Pero Raskólnikov se había vuelto supersticioso. Las huellas de la superstición permanecieron en él mucho tiempo y eran evidentes. Frente a esto no podía evitar ver algo extraño y misterioso, por así decirlo, por la presencia de algunas peculiaridades. El invierno anterior un estudiante que conocía, llamado Pokorev, que se había ido a Harkov, le había dado, por casualidad en una conversación, la dirección de Alyona Ivánovna, la antigua prestamista, por si quería empeñar algo. Durante mucho tiempo no acudió a ella, pues tenía clases y se las arreglaba para salir adelante de alguna manera. Hace seis semanas que había recordado la dirección. Tenía dos artículos que podían ser empeñados: el viejo reloj de plata de su padre y un pequeño anillo de oro con tres piedras rojas, un regalo de su hermana en la despedida. Decidió llevarse el anillo. Cuando encontró a la anciana, sintió una repulsión insuperable por ella a primera vista, aunque no conocía nada de ella. Consiguió dos rublos y entró en una miserable taberna de camino a casa.

Pidió un té, sesentó y se sumió en una profunda reflexión. Una extraña idea picoteaba su cerebro como un pollo en el huevo y le absorbía con violencia. Casi a su lado, en la mesa siguiente, estaba sentado un estudiante, a quien no conocía y nunca había visto, y junto a él estaba un joven oficial. Habían jugado una partida de billar y se pusieron a tomar el té. De repente, oyó que el estudiante le hablaba al oficial de la prestamista Alyona Ivánovna y le dio su dirección. Esto le pareció extraño a Raskólnikov. Acababa de venir de ella y aquí, de inmediato, escuchó su nombre. Por supuesto, era una casualidad, pero no podía desprenderse de cierta sensación y, aquí, alguien parecía estar hablándole. El estudiante comenzó a contarle a su amigo varios detalles sobre Alyona Ivánovna.

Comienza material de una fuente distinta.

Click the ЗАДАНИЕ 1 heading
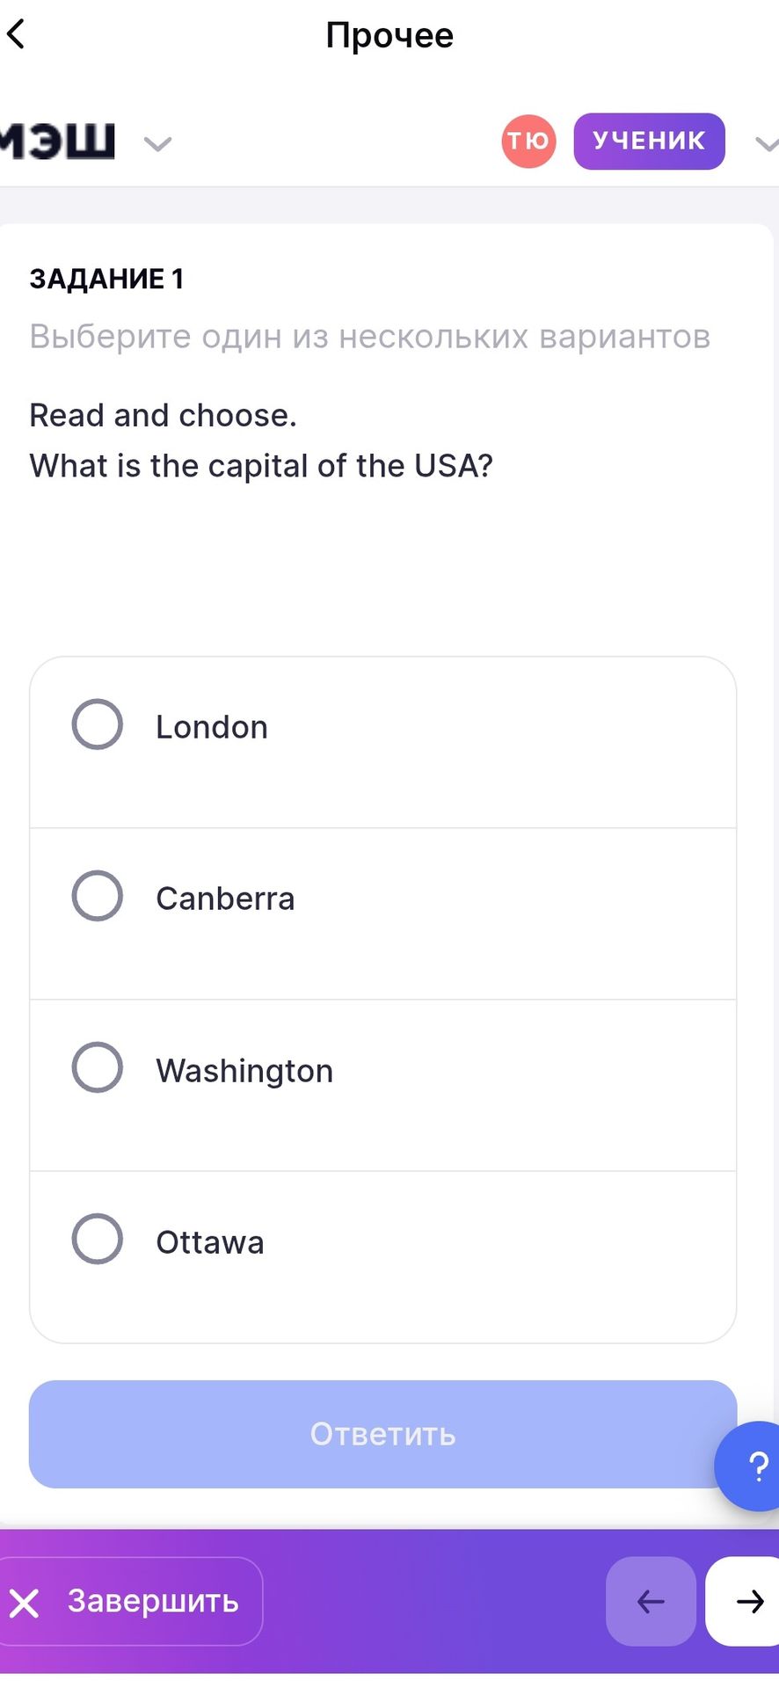This screenshot has height=1688, width=779. click(106, 279)
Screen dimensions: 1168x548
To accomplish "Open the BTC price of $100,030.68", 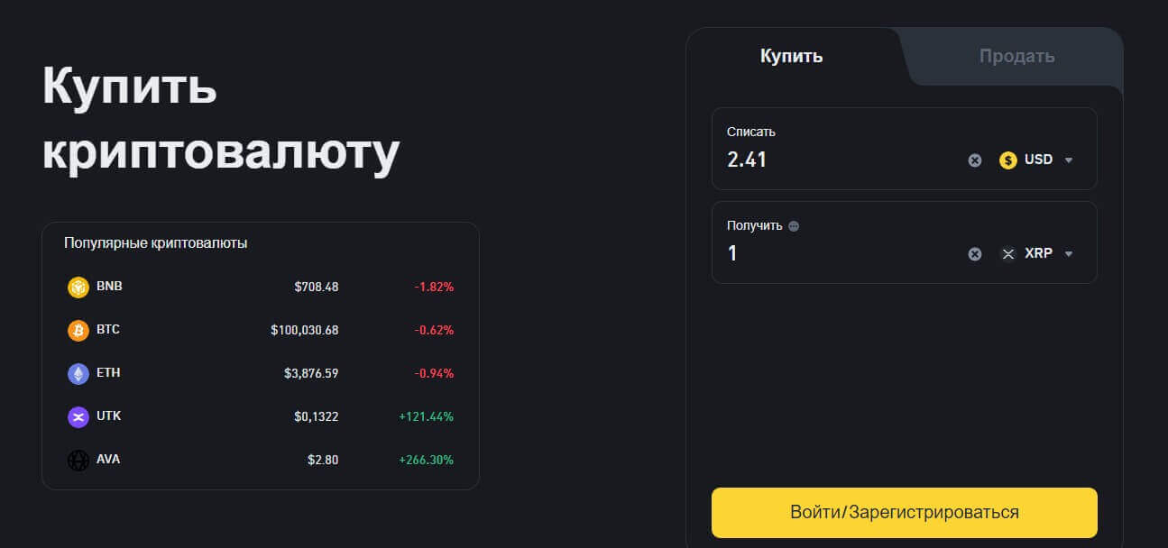I will pos(304,330).
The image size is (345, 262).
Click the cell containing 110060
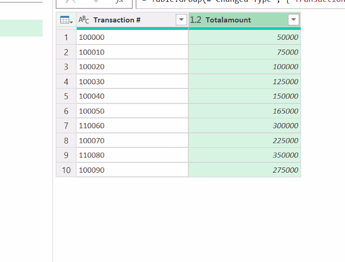pos(132,126)
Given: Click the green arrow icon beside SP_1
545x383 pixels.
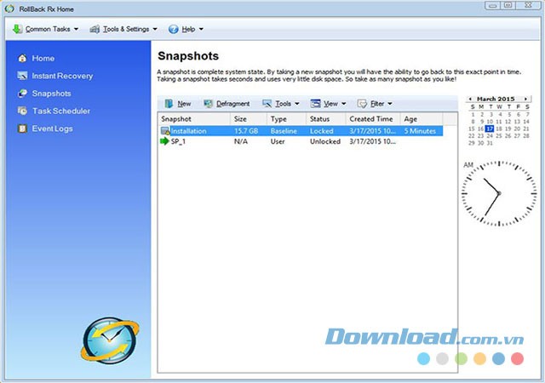Looking at the screenshot, I should click(x=164, y=142).
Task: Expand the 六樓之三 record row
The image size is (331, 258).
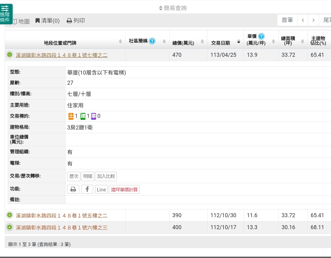Action: pyautogui.click(x=10, y=227)
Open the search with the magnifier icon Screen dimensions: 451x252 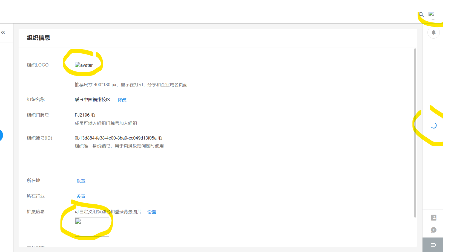[x=421, y=14]
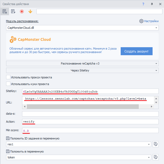Click into the Min score field
164x164 pixels.
pos(90,131)
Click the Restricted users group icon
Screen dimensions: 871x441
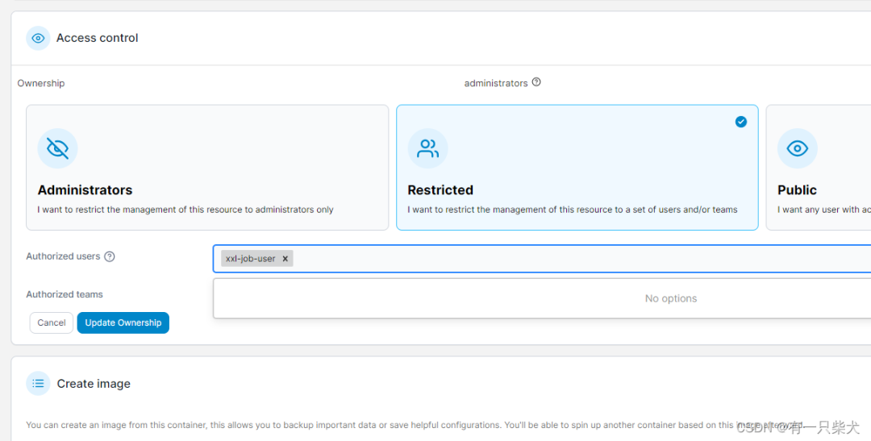coord(427,148)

“Ella es de clase”, dijo. “Siempre puedes conseguir dinero de ella. Es tan rica como un judío, puede darte cinco mil rublos a la vez y no está dispuesta a perdonar un rublo de intereses. Muchos de nuestros compañeros han tenido tratos con ella. Pero es una vieja arpía horrible...”, y empezó a describir lo rencorosa e insegura que era, puesto que si te retrasabas solo un día con tus intereses se perdía la prenda o cómo daba un cuarto del valor de un artículo y se llevaba el cinco y hasta el siete por ciento al mes y así sucesivamente. El estudiante siguió hablando, diciendo que tenía una hermana Lizaveta, una desdichada criaturita a la que le pegaba continuamente y la mantenía como a una niña pequeña, aunque Lizaveta medía por lo menos dos metros de altura.

“Es todo un fenómeno”, gritó el estudiante y se rió. Empezaron a hablar de Lizaveta. El estudiante hablaba de ella con un gusto especial y no paraba de reírse y el oficial le escuchó con gran interés y le pidió que enviara a Lizaveta a hacer unos remiendos para él. Raskólnikov no se perdió ni una palabra y se enteró de todo. Lizaveta era más joven que la anciana y era su hermanastra, siendo hija de otra madre. Tenía treinta y cinco años. Laboraba día y noche para su hermana y, además de cocinar y lavar, cosía y trabajaba como carbonera y le daba a su hermana todo lo que ganaba. No se atrevía a aceptar un encargo o un trabajo de ningún tipo sin el permiso de la vieja.